**WHAT TO WORK ON:** Express these lines as a JSON list of strings, one string per line, omitting any blank lines.

**RECORD EXTRACTS:**
>>>

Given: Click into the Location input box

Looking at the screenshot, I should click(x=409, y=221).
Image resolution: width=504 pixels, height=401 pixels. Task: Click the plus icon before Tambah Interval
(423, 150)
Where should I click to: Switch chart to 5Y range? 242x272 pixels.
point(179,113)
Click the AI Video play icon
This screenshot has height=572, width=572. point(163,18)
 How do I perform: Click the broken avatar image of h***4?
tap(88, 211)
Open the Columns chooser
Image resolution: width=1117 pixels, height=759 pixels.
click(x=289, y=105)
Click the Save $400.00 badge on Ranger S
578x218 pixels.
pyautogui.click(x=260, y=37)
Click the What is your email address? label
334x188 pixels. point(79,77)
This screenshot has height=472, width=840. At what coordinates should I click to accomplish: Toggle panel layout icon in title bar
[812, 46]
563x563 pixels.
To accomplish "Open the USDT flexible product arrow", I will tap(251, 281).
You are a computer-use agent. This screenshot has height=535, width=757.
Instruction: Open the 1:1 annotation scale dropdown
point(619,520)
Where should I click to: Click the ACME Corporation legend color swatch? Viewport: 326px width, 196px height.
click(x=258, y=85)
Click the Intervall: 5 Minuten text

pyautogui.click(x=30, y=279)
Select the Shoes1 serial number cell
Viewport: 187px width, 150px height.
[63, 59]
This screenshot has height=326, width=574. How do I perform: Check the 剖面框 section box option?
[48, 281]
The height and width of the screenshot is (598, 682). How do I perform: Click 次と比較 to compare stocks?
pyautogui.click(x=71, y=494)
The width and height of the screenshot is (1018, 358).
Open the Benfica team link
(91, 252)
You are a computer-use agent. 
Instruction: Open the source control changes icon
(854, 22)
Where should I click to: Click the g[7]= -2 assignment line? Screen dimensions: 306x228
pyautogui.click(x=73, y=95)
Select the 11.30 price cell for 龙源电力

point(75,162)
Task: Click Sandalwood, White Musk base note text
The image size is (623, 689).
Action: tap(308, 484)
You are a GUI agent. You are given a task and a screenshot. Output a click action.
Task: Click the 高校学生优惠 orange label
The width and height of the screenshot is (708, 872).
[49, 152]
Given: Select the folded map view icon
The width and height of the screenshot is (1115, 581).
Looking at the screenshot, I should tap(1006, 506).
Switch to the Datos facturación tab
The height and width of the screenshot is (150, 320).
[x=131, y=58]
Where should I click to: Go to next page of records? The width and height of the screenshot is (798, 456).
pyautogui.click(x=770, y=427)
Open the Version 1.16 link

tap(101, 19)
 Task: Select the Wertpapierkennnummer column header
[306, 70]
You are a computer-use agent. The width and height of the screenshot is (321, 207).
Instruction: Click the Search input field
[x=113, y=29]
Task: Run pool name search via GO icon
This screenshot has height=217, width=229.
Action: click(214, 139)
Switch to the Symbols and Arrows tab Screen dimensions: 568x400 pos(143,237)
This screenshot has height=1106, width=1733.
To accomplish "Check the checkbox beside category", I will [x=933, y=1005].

<<<

**RESULT OF THE TASK:**
[
  "Given: Click into the Location input box",
  "Looking at the screenshot, I should click(x=409, y=221).",
  "Image resolution: width=504 pixels, height=401 pixels. Task: Click the plus icon before Tambah Interval",
  "(423, 150)",
  "Where should I click to: Switch chart to 5Y range? 242x272 pixels.",
  "point(179,113)",
  "Click the AI Video play icon",
  "This screenshot has height=572, width=572. point(163,18)",
  " How do I perform: Click the broken avatar image of h***4?",
  "tap(88, 211)",
  "Open the Columns chooser",
  "Image resolution: width=1117 pixels, height=759 pixels.",
  "click(x=289, y=105)",
  "Click the Save $400.00 badge on Ranger S",
  "578x218 pixels.",
  "pyautogui.click(x=260, y=37)",
  "Click the What is your email address? label",
  "334x188 pixels. point(79,77)",
  "This screenshot has height=472, width=840. At what coordinates should I click to accomplish: Toggle panel layout icon in title bar",
  "[812, 46]",
  "563x563 pixels.",
  "To accomplish \"Open the USDT flexible product arrow\", I will tap(251, 281).",
  "You are a computer-use agent. This screenshot has height=535, width=757.",
  "Instruction: Open the 1:1 annotation scale dropdown",
  "point(619,520)",
  "Where should I click to: Click the ACME Corporation legend color swatch? Viewport: 326px width, 196px height.",
  "click(x=258, y=85)",
  "Click the Intervall: 5 Minuten text",
  "pyautogui.click(x=30, y=279)",
  "Select the Shoes1 serial number cell",
  "Viewport: 187px width, 150px height.",
  "[63, 59]",
  "This screenshot has height=326, width=574. How do I perform: Check the 剖面框 section box option?",
  "[48, 281]",
  "The height and width of the screenshot is (598, 682). How do I perform: Click 次と比較 to compare stocks?",
  "pyautogui.click(x=71, y=494)",
  "The width and height of the screenshot is (1018, 358).",
  "Open the Benfica team link",
  "(91, 252)",
  "You are a computer-use agent. ",
  "Instruction: Open the source control changes icon",
  "(854, 22)",
  "Where should I click to: Click the g[7]= -2 assignment line? Screen dimensions: 306x228",
  "pyautogui.click(x=73, y=95)",
  "Select the 11.30 price cell for 龙源电力",
  "point(75,162)",
  "Task: Click Sandalwood, White Musk base note text",
  "The image size is (623, 689).",
  "Action: tap(308, 484)",
  "You are a GUI agent. You are given a task and a screenshot. Output a click action.",
  "Task: Click the 高校学生优惠 orange label",
  "The width and height of the screenshot is (708, 872).",
  "[49, 152]",
  "Given: Select the folded map view icon",
  "The width and height of the screenshot is (1115, 581).",
  "Looking at the screenshot, I should tap(1006, 506).",
  "Switch to the Datos facturación tab",
  "The height and width of the screenshot is (150, 320).",
  "[x=131, y=58]",
  "Where should I click to: Go to next page of records? The width and height of the screenshot is (798, 456).",
  "pyautogui.click(x=770, y=427)",
  "Open the Version 1.16 link",
  "tap(101, 19)",
  " Task: Select the Wertpapierkennnummer column header",
  "[306, 70]",
  "You are a computer-use agent. The width and height of the screenshot is (321, 207).",
  "Instruction: Click the Search input field",
  "[x=113, y=29]",
  "Task: Run pool name search via GO icon",
  "This screenshot has height=217, width=229.",
  "Action: click(214, 139)",
  "Switch to the Symbols and Arrows tab Screen dimensions: 568x400 pos(143,237)",
  "This screenshot has height=1106, width=1733.",
  "To accomplish \"Check the checkbox beside category\", I will [x=933, y=1005]."
]